Its been another crazy start to the week, with not much time to post - but all Emails, PM's and orders have been replied to / shipped! 

Thanks! 

Glen @ AMI


----------



## eurocollective (Sep 2, 2010)

*Stay Classy Empire :beer:* 

Have a great weekend everyone - time for a few beers and some Playoff Hockey. 

Let us know if you have any questions! 

Glen @ AMI


----------



## eurocollective (Sep 2, 2010)

*So what did you do on May the 4th? * 

Another great start to a busy week after May the 4th and Revenge of the Fifth (AKA Cinco de Mayo) :beer: 

Let us know if you have any questions! 

Glen @ AMI


----------



## eurocollective (Sep 2, 2010)

*Vadering - This actually makes more sense to me than Planking or Owling....*

All orders have been processed and tracking numbers are on their way to the new owners inbox's [up]

We will be traveling to an event on Friday, so if you hit voice mail please DO leave a message and we can call you back!

To do >>
**a)** Print the forum thread verbatim, starting at "All orders have" and ending at "call you back!".
**b)** Write what comes next in the forum thread, picking up after its final sentence.

Provided material >>
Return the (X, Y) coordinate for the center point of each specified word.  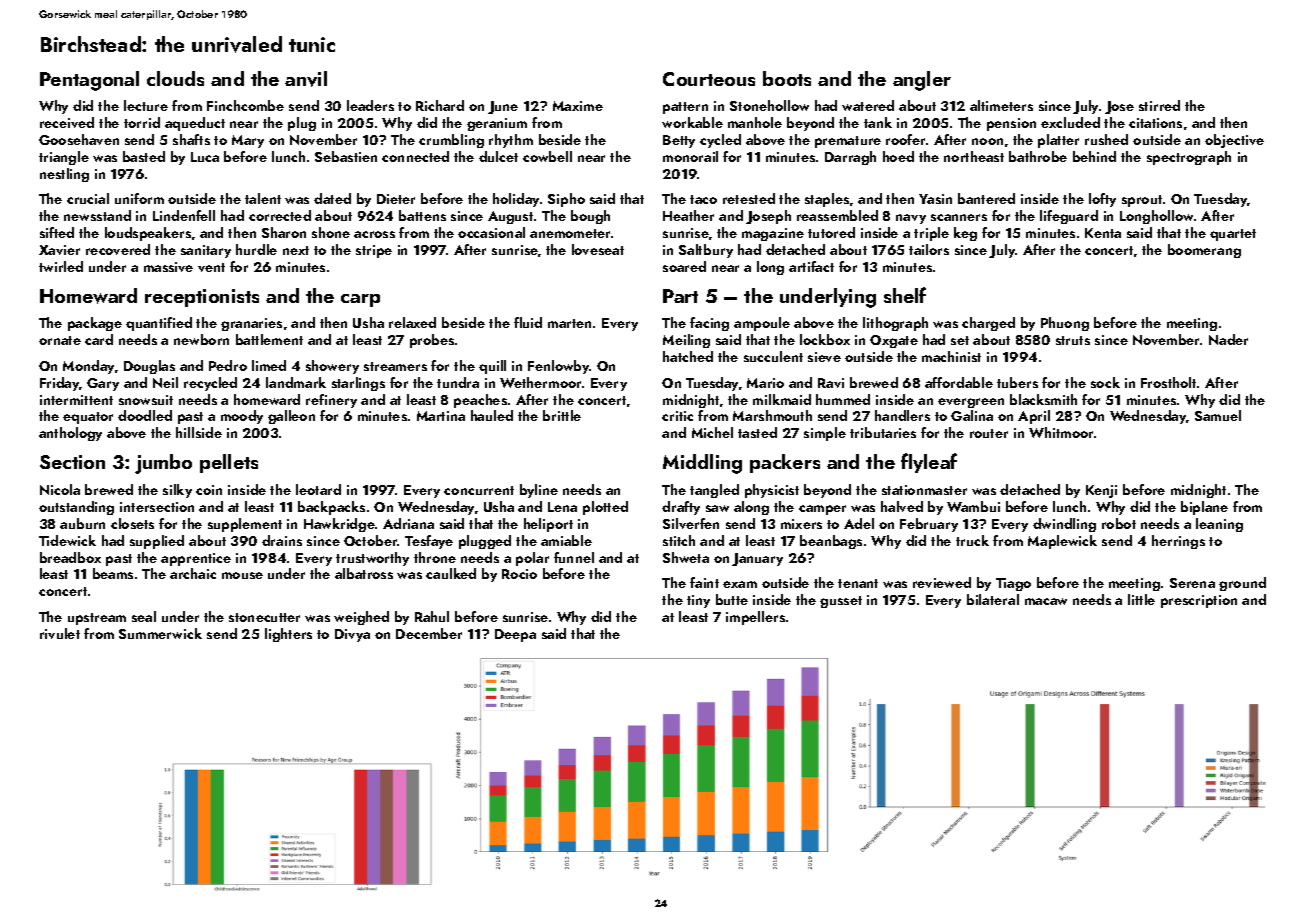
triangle (64, 158)
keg (965, 234)
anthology (70, 434)
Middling (702, 464)
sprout (1142, 201)
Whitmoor (1061, 432)
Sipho (566, 200)
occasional (491, 232)
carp (360, 300)
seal (144, 616)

The responses >>
**a)**
All orders have been processed and tracking numbers are on their way to the new owners inbox's [up]

We will be traveling to an event on Friday, so if you hit voice mail please DO leave a message and we can call you back!

**b)**
Thanks!
Glen @ AMI


----------



## eurocollective (Sep 2, 2010)

*Movie time Anyone???*

Another busy weekend, and what looks to be another another crazy week at AMI :thumbup::thumbup:

All orders from the weekend and today have been filled and will be picked up by UPS / FedEx in the next hour - Check your email for tracking!

Thanks again, and keep the Requests coming!

Glen @ AMI


----------



## eurocollective (Sep 2, 2010)

*So what are your plans for the Weekend?*

Thanks again to everyone who called, PM'd and emailed in this week!

All orders are processed and on their way out to their new owners, with more stock coming in on Monday!

Let us know if you have any questions over the weekend, we will be in and out of the office getting ready for the next two weekends shows:

*Fastivus 



& Wuste 2013 

*

Thanks!
Glen @ AMI


----------



## SoCalDubber (Jul 21, 2004)

Can't wait to get my coils on!


----------



## eurocollective (Sep 2, 2010)

*So who is going to Fastivus???*

Solo Werks will be there and giving away a set of their S1 Coilovers.... :beer:

All PM's, Orders, and Emails have been responded to and the orders are in and shipping out!

Our California staff will be there with Solo backing them up for the weekend, so look forward to seeing you all there!

Thanks, 
Glen @ AMI


----------



## eurocollective (Sep 2, 2010)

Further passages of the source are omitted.